Millions of people were without power and at least six were dead Thursday after Hurricane Zeta slammed into Louisiana and tore across the South, leaving shattered buildings, thousands of downed trees and fresh anguish over a record-setting hurricane season.
From the bayous of the Gulf Coast to Atlanta and beyond, Southerners were left to pick up the pieces once again.
As many as 2.6 million homes and businesses lost power across seven states, but the lights were coming back on slowly.
Louisiana Gov.

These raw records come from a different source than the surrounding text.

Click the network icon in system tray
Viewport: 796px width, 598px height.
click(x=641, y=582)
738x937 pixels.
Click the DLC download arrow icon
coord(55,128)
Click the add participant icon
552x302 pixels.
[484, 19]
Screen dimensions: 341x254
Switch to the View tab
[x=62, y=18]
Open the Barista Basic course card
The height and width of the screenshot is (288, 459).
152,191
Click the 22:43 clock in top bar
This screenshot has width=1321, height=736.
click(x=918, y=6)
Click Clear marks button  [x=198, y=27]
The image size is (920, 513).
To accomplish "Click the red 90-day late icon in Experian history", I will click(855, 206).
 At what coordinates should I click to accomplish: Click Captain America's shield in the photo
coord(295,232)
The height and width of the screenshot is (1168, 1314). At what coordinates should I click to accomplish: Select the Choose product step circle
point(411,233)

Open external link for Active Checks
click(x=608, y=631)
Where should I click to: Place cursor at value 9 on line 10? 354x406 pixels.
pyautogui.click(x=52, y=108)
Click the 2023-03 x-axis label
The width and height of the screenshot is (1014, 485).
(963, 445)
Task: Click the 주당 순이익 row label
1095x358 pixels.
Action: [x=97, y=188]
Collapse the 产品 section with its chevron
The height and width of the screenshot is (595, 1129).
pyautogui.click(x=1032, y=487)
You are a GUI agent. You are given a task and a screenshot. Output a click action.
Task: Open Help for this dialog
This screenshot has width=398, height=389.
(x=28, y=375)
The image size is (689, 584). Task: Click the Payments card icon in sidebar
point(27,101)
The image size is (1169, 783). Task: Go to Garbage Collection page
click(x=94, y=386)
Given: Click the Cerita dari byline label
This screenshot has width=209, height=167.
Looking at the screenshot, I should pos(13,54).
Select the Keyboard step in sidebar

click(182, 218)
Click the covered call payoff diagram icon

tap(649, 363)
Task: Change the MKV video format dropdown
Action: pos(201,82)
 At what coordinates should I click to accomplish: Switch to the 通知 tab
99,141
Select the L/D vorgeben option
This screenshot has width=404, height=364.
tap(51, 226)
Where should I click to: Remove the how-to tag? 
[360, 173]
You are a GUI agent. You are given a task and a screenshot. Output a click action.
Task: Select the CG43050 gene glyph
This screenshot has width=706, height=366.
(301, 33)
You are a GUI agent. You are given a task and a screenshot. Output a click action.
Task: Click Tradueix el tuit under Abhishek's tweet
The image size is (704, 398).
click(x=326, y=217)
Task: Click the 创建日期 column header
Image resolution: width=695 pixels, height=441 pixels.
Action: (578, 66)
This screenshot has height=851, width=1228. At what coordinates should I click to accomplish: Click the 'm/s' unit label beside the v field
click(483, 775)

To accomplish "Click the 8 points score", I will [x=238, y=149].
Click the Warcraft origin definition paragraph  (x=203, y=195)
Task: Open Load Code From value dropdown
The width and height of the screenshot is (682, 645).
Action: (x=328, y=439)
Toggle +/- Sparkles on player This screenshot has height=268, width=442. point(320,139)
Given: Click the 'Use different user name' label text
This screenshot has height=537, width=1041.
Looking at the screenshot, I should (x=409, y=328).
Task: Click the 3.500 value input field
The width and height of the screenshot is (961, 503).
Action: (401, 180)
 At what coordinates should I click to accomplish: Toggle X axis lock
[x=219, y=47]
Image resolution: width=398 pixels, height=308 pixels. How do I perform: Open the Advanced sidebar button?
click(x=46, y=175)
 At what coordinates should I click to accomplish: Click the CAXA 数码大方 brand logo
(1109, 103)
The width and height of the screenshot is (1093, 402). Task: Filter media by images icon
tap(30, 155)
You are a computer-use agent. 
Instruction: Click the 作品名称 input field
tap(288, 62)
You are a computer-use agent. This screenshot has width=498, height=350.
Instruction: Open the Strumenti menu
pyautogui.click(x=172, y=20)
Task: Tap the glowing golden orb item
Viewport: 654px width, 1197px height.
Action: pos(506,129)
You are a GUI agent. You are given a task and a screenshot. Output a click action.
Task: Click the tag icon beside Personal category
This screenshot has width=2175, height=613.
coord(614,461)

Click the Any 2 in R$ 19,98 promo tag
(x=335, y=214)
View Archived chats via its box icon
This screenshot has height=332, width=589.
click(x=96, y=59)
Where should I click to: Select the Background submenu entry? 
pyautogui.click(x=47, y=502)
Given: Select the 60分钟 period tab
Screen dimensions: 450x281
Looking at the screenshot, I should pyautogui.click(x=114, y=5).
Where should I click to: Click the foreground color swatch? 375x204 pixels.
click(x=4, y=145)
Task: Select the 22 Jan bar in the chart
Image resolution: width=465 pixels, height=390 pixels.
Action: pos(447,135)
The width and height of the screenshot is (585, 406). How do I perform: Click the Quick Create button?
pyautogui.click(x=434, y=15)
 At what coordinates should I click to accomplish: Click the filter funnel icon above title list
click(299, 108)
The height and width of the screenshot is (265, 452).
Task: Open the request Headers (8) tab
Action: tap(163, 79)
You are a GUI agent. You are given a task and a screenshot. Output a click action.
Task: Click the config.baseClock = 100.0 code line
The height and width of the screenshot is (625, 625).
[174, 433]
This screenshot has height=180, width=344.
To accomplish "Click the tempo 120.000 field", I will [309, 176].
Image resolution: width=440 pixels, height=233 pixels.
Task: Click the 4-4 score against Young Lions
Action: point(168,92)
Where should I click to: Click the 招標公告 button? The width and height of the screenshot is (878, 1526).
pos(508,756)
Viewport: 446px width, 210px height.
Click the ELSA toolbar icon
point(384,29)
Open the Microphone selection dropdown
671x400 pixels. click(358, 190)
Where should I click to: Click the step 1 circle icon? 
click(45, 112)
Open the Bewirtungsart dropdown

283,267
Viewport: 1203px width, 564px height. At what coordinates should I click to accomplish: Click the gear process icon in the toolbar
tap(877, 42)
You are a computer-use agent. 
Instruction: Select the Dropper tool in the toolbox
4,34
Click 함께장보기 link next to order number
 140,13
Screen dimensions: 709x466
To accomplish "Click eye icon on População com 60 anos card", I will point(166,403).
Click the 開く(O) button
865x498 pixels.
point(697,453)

John Bel Edwards said the state sustained “catastrophic” damage on Grand Isle in Jefferson Parish, where Zeta punched three breaches in the levee.
Edwards ordered the Louisiana National Guard to assist with search and rescue efforts and urged continued caution.
“Oddly enough, it isn’t the storms that typically produce the most injuries and the fatalities. It’s the cleanup efforts. It’s the use of generators. It’s the carbon monoxide poisoning. It’s the electrocution that comes from power lines. So, now is the time to be very, very cautious out there,” Edwards said.
A Category 2 hurricane when it hit the southeastern Louisiana coast on Wednesday, Zeta weakened to a post-tropical storm by Thursday afternoon with maximum sustained winds of 50 mph, according to the U.S. National Hurricane Center.
The fast-moving storm was centered about 25 miles southwest of Cape May, New Jersey, and forecast to head east-northeast over the open Atlantic.
North Carolina and southeastern Virginia were still being buffeted with gusty winds, but Zeta was moving along at 53 mph, meaning no single place was blasted too long.
Still, the latest punch from this historically busy hurricane season left people shaken.
Will Arute of New Orleans said it sounded like a bomb went off when part of a large oak snapped outside and crashed into his car and a corner of his home.
“I did not anticipate this to happen. It was pretty intense … when it went through here,” he said.
A man was electrocuted in New Orleans, and four people died in Alabama and Georgia when trees fell on homes, authorities said. They included two people who were left pinned to their bed, Gwinnett County fire officials said.
And in Biloxi, Mississippi, Leslie Richardson, 58, drowned when he was trapped in rising seawater after taking video of the raging storm.
Richardson and another man exited a floating car and desperately clung to a tree before his strength “just gave out,” Harrison County coroner Brian Switzer said.
Downed trees blocked lanes on two interstate highways in Atlanta, the Georgia Department of Transportation reported.
Small towns were hit, too.
Mayor Sheldon Day of Thomasville, Alabama, said hundreds of trees fell in roads and on homes, while some gas station canopies blew over.
“At one point, every major thoroughfare was blocked by trees,” Day said.
Hundreds of miles away in North Carolina, a highway was blocked by a toppled tree in Winston-Salem, and Wake Forest University canceled classes for the day.
Zeta was the 27th named storm of a historically busy year with more than a month left in the Atlantic hurricane season.
It set a new record as the 11th named storm to make landfall in the continental U.S. in a single season.
With Election Day looming, far fewer early voters showed up after the storm in Pascagoula, Mississippi, a court clerk said, and power failures in two Georgia counties disrupted voting.
“We’re still assessing the situation and obviously some counties will be delaying early voting this morning, but we don’t see that there will be an overall impact on voting,” Georgia Secretary of State Brad Raffensperger said.